School of Computer Science and Technology, Xi'an University of Posts and Telecommunications, Xi'an, 710121, Shaanxi, China.
Shaanxi Key Laboratory of Network Data Analysis and Intelligent Processing, Xi'an, 710121, Shaanxi, China.
Interdiscip Sci. 2022 Dec;14(4):814-832. doi: 10.1007/s12539-022-00530-2. Epub 2022 Jul 5.
Linear or nonlinear interactions of multiple single-nucleotide polymorphisms (SNPs) play an important role in understanding the genetic basis of complex human diseases. However, combinatorial analytics in high-dimensional space makes it extremely challenging to detect multiorder SNP interactions. Most classic approaches can only perform one task (for detecting k-order SNP interactions) in each run. Since prior knowledge of a complex disease is usually not available, it is difficult to determine the value of k for detecting k-order SNP interactions.
A novel multitasking ant colony optimization algorithm (named MTACO-DMSI) is proposed to detect multiorder SNP interactions, and it is divided into two stages: searching and testing. In the searching stage, multiple multiorder SNP interaction detection tasks (from 2nd-order to kth-order) are executed in parallel, and two subpopulations that separately adopt the Bayesian network-based K2-score and Jensen-Shannon divergence (JS-score) as evaluation criteria are generated for each task to improve the global search capability and the discrimination ability for various disease models. In the testing stage, the G test statistical test is adopted to further verify the authenticity of candidate solutions to reduce the error rate.

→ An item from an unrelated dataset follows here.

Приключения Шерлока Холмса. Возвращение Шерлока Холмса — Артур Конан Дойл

Three multiorder simulated disease models with different interaction effects and three real age-related macular degeneration (AMD), rheumatoid arthritis (RA) and type 1 diabetes (T1D) datasets were used to investigate the performance of the proposed MTACO-DMSI. The experimental results show that the MTACO-DMSI has a faster search speed and higher discriminatory power for diverse simulation disease models than traditional single-task algorithms. The results on real AMD data and RA and T1D datasets indicate that MTACO-DMSI has the ability to detect multiorder SNP interactions at a genome-wide scale. Availability and implementation: https://github.com/shouhengtuo/MTACO-DMSI/.

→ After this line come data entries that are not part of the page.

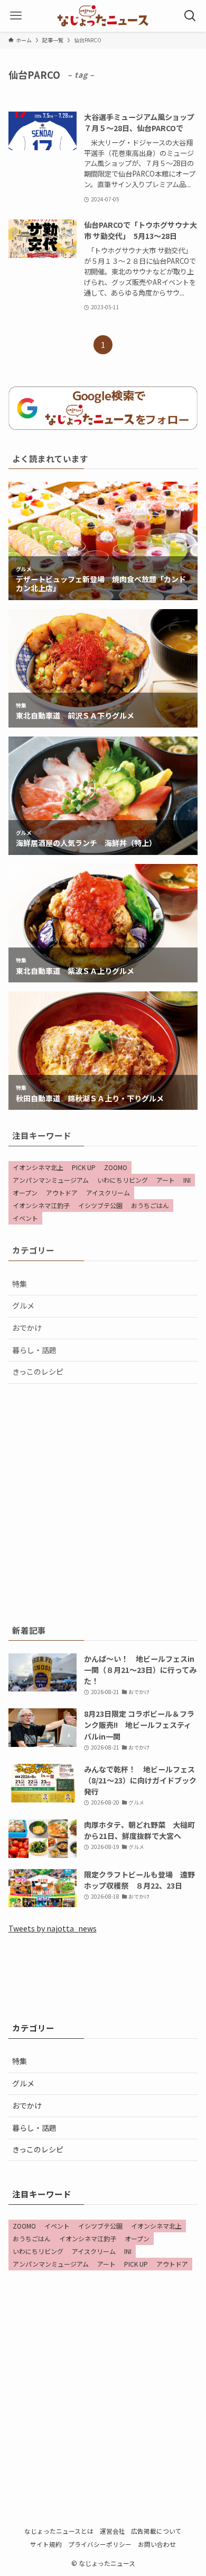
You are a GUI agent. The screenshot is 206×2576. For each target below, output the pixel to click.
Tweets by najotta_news (52, 1928)
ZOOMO (115, 1167)
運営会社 (112, 2530)
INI (187, 1179)
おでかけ (27, 1327)
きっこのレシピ (37, 1371)
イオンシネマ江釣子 (41, 1205)
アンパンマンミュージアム (51, 1179)
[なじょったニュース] (103, 16)
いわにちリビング (122, 1179)
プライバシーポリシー (100, 2544)
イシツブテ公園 (100, 1205)
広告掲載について (156, 2530)
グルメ (23, 1305)
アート (165, 1179)
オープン (25, 1192)
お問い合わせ (157, 2544)
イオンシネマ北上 (38, 1167)
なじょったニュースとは (58, 2530)
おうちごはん (150, 1205)
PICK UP (84, 1167)
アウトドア (62, 1192)
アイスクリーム (108, 1192)
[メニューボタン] (16, 16)
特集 (19, 1283)
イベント (25, 1217)
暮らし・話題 (34, 1350)
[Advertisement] (103, 1502)
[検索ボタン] (190, 16)
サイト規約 (46, 2544)
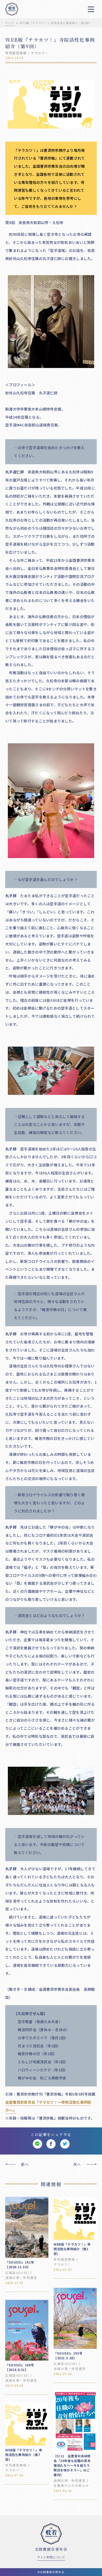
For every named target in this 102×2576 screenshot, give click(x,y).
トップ (9, 23)
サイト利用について (51, 2557)
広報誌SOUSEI (17, 2272)
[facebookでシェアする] (51, 2144)
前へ (25, 2164)
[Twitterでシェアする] (64, 2144)
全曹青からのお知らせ (71, 2485)
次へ (77, 2164)
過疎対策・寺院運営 (21, 2277)
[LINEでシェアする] (37, 2144)
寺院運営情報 (16, 53)
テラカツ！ (40, 53)
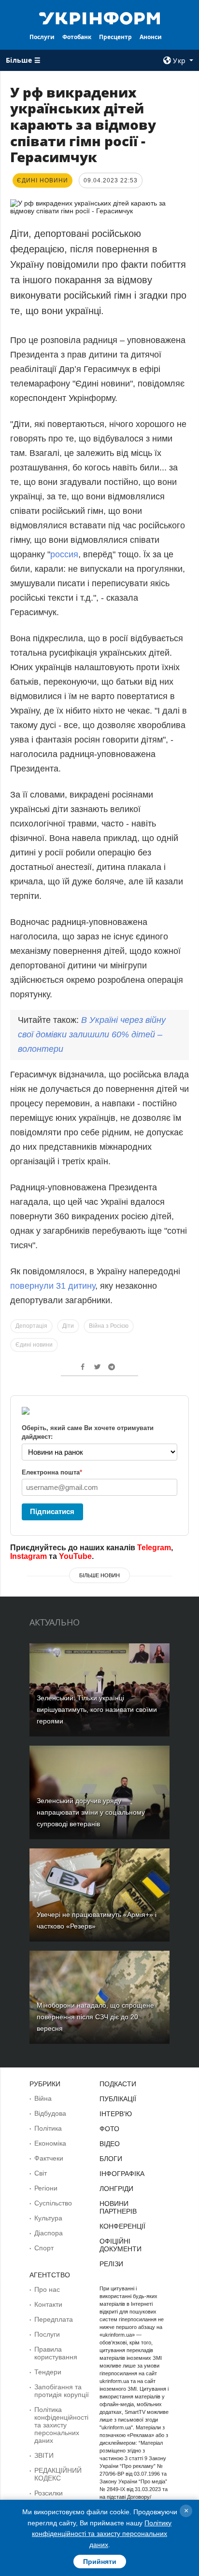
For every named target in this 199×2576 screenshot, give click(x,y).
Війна (43, 2098)
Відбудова (50, 2113)
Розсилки (48, 2493)
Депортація (31, 1325)
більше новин (99, 1575)
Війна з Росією (108, 1325)
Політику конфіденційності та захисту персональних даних (101, 2533)
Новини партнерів (118, 2207)
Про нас (47, 2289)
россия (64, 554)
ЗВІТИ (44, 2455)
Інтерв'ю (116, 2114)
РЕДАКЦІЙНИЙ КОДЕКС (58, 2474)
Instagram (28, 1556)
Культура (48, 2218)
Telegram (154, 1547)
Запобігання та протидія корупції (61, 2390)
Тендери (47, 2372)
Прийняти (99, 2561)
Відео (110, 2144)
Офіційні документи (121, 2245)
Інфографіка (122, 2173)
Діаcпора (48, 2233)
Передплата (53, 2319)
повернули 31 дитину (52, 1286)
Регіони (45, 2188)
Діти (68, 1325)
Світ (40, 2173)
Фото (109, 2129)
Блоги (111, 2159)
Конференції (122, 2226)
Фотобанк (76, 37)
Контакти (48, 2304)
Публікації (118, 2099)
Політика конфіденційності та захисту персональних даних (61, 2425)
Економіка (50, 2143)
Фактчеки (48, 2158)
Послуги (42, 37)
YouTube (75, 1556)
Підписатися (52, 1511)
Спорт (44, 2248)
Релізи (111, 2264)
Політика (48, 2128)
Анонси (151, 37)
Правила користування (55, 2353)
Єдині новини (34, 1344)
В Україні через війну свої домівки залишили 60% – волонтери (92, 1034)
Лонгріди (116, 2188)
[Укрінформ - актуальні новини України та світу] (99, 17)
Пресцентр (115, 37)
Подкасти (118, 2084)
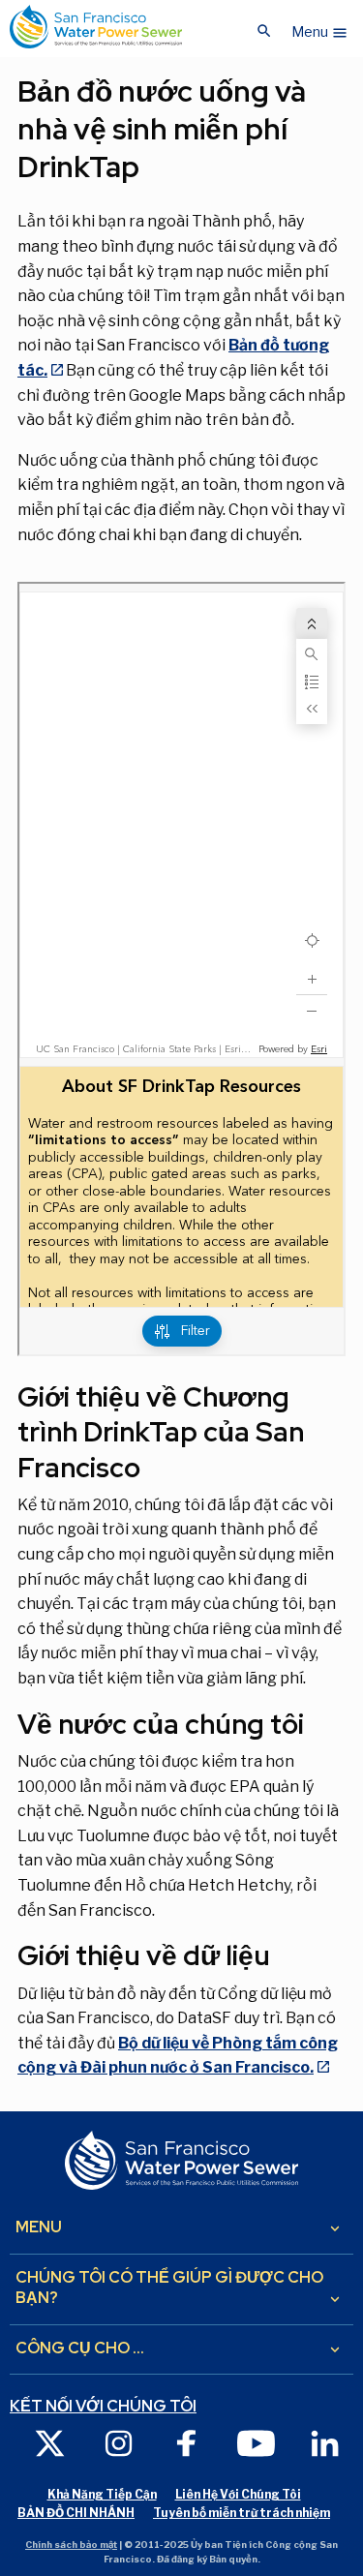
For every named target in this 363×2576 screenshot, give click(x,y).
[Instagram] (118, 2442)
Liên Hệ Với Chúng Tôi (238, 2494)
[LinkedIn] (325, 2442)
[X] (50, 2442)
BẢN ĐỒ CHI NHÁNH (76, 2512)
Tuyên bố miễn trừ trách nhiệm (241, 2512)
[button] (320, 27)
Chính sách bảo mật (71, 2544)
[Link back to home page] (96, 26)
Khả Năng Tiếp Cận (102, 2494)
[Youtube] (256, 2442)
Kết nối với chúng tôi (103, 2406)
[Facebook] (187, 2442)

多个单核苷酸多态性(SNP)的线性或非线性相互作用在理解复杂人类疾病的遗传基础方面起着重要作用。然而,高维空间中的组合分析使得检测多阶 SNP 相互作用极具挑战性。大多数经典方法在每次运行中只能执行一项任务(用于检测 k 阶 SNP 相互作用)。由于复杂疾病的先验知识通常不可用,因此很难确定用于检测 k 阶 SNP 相互作用的 k 值。
提出了一种新颖的多任务蚁群优化算法(名为 MTACO-DMSI)来检测多阶 SNP 相互作用,它分为两个阶段:搜索和测试。在搜索阶段,并行执行多个多阶 SNP 相互作用检测任务(从二阶到 k 阶),并为每个任务生成两个分别采用基于贝叶斯网络的 K2 分数和 Jensen-Shannon 散度(JS 分数)作为评估标准的子群体,以提高全局搜索能力和对各种疾病模型的辨别能力。在测试阶段,采用 G 检验统计检验进一步验证候选解决方案的真实性,以降低错误率。
使用三种具有不同相互作用效应的多阶模拟疾病模型和三种真实的年龄相关性黄斑变性(AMD)、类风湿关节炎(RA)和 1 型糖尿病(T1D)数据集来研究所提出的 MTACO-DMSI 的性能。实验结果表明,与传统的单任务算法相比,MTACO-DMSI 对各种模拟疾病模型具有更快的搜索速度和更高的辨别能力。在真实的 AMD 数据和 RA 和 T1D 数据集上的结果表明,MTACO-DMSI 具有在全基因组范围内检测多阶 SNP 相互作用的能力。